From great (a semillon) to grim (a chardonnay)

Notes on a bunch of recent releases, tasted (sighted) a few weeks ago with Angela Lloyd and Ingrid Motteux. A single score given shows us in at least approximate agreement. Where we thought differently of a wine, this is indicated.

First, two bubblies from JC le Roux. (Incidentally it took me ages to find them in the Platter Guide, where I wanted to check something, because like surely anyone else looking them up, I tried under “JC le Roux” and eventually spotted a note referring me to “The House of JC le Roux”! Where does that get them, I wonder? Who’d think of looking there? As with the wineries that unhelpfully prefix their names with “The”, the choice is theirs, not the Platter editor’s.)

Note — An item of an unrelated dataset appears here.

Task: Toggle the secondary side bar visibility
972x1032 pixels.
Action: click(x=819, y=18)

JC Le Roux MCC Brut A new addition to the range of MCCs from these specialists, mostly from pinot noir, with some chardonnay. Pleasant, spiced baked apple nose, touch vanilla. Good bubbles, just on the inside of brut, I suspect, as it’s a little sweet. Earthy undertones, just a little sour. Decent value. Not long or complex. 14.5/20 (R68) (Angela found some grubby, leesy notes, and rated it a bit less.)

JC Le Roux La Vallée Rather similar nose, but  aromas a little more forward. Also mostly from pinot. Sweeter than the Brut and softly creamy. Angela found this off-dry version cleaner, and pretty decent. It’s hard to find this off-dry style of bubbly with genuine quality, said Ingrid appreciatively. 14.5/20 (R62)

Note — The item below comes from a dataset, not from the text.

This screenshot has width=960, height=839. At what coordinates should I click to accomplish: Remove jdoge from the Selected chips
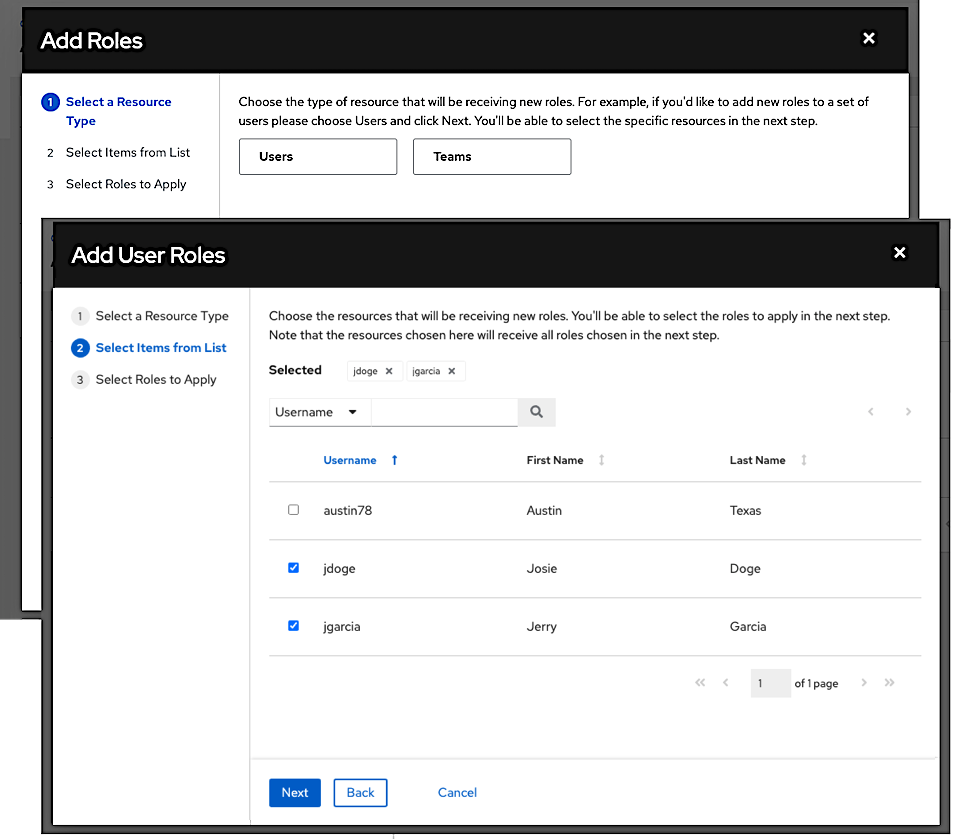click(x=390, y=370)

Two wines from Jordan with fancy names that recall the extraordinary business when it looked like there might be some prospecting for minerals on this and other wine-farms, and everyone reacted frantically (though prospecting in itself wouldn’t have been invasive, and if there was nothing to find, as everyone thought, there’d have been no mining – something which could, in any case, only have been done with the owner’s agreement. Anyway, over-reaction or not, the proposal was soon withdrawn. It’s legacy lingers on ironically with these labels….)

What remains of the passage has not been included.